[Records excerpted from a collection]
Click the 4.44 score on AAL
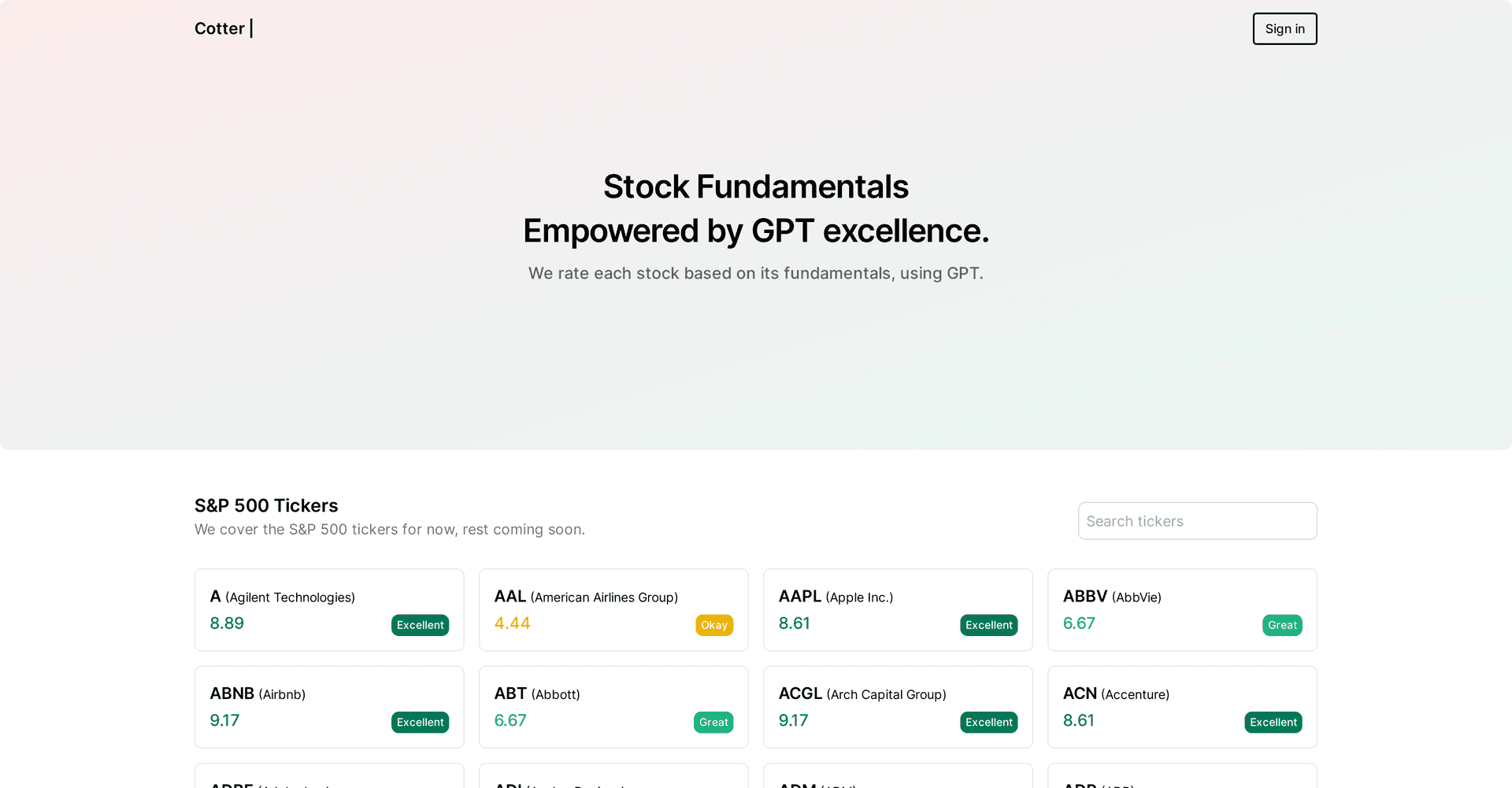tap(512, 623)
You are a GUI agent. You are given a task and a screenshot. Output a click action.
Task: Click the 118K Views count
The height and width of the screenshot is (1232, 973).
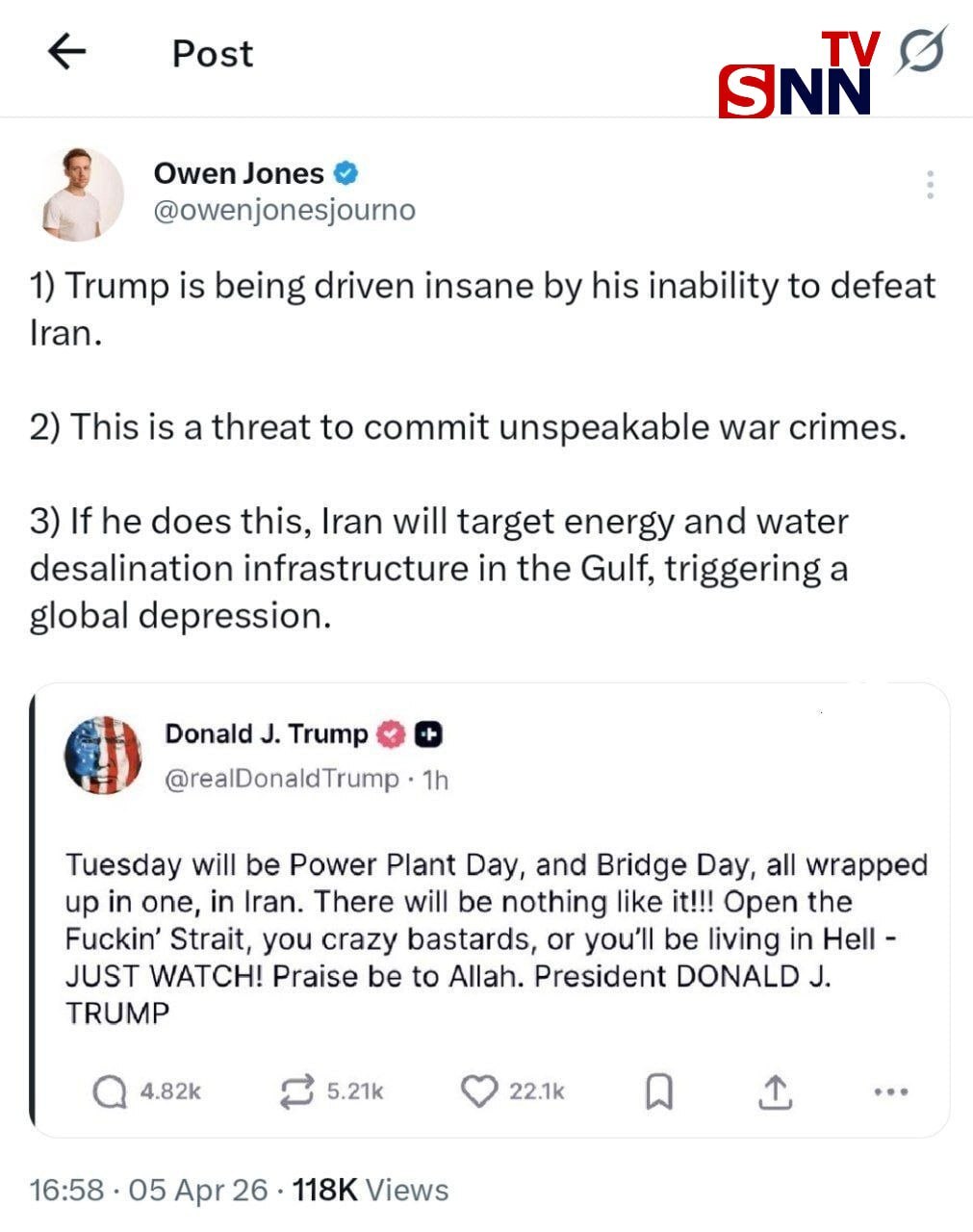tap(371, 1190)
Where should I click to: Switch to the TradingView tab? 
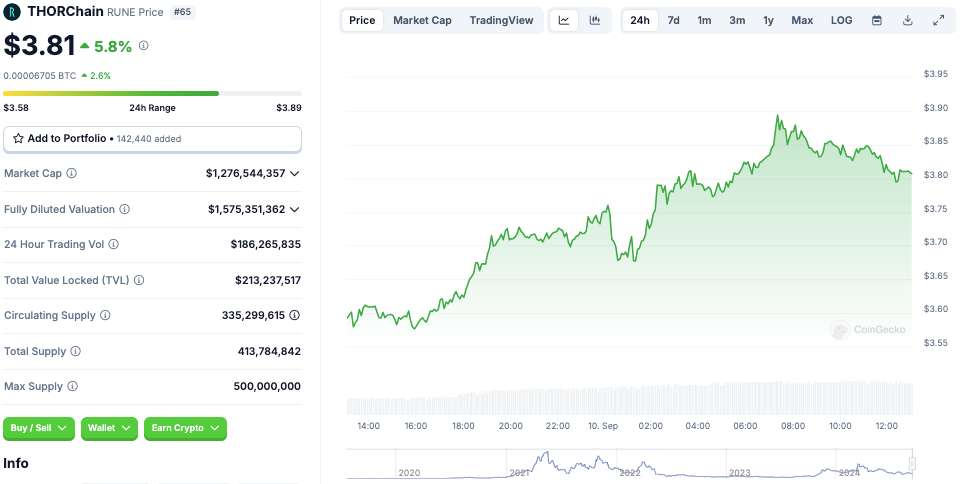[501, 20]
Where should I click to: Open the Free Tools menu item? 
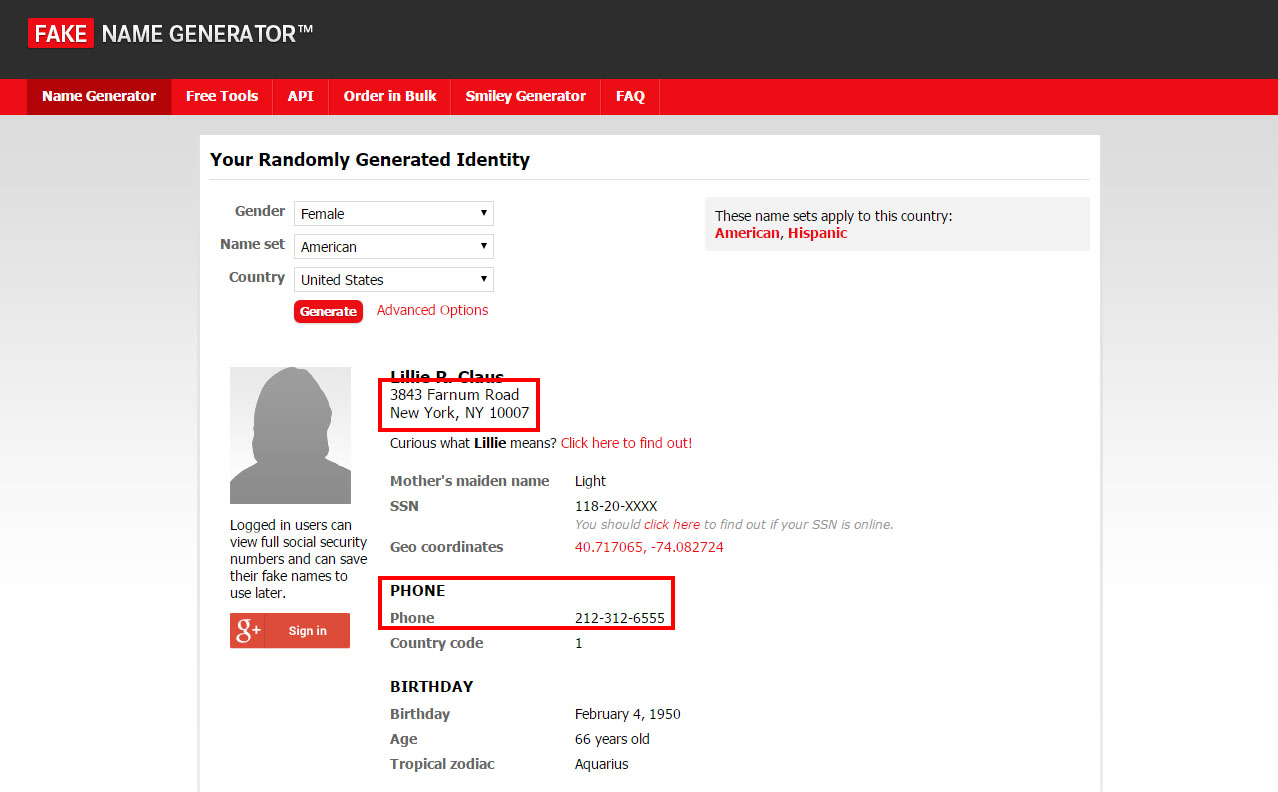[x=222, y=97]
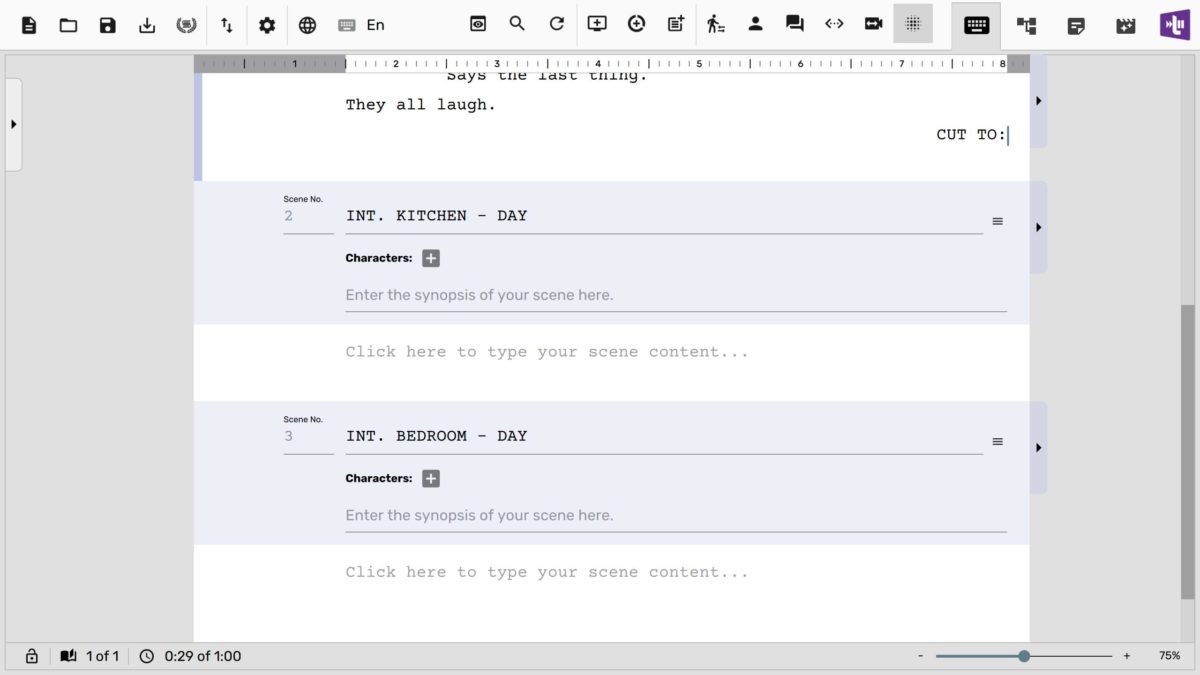Click the save floppy disk icon
This screenshot has height=675, width=1200.
tap(108, 25)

• [What you have to do]: Return every entry unchanged and skip the pictures.

• [Answer to this task]:
Click the 4.44 score on AAL
tap(512, 623)
You are a GUI agent. You are given a task and a screenshot. Output a click action.
Task: Click the 118K Views count
The height and width of the screenshot is (1232, 973).
tap(371, 1190)
Where should I click to: Switch to the TradingView tab? 
[501, 20]
Where should I click to: Open the Free Tools menu item? 
[x=222, y=97]
Click the save floppy disk icon
This screenshot has height=675, width=1200.
tap(108, 25)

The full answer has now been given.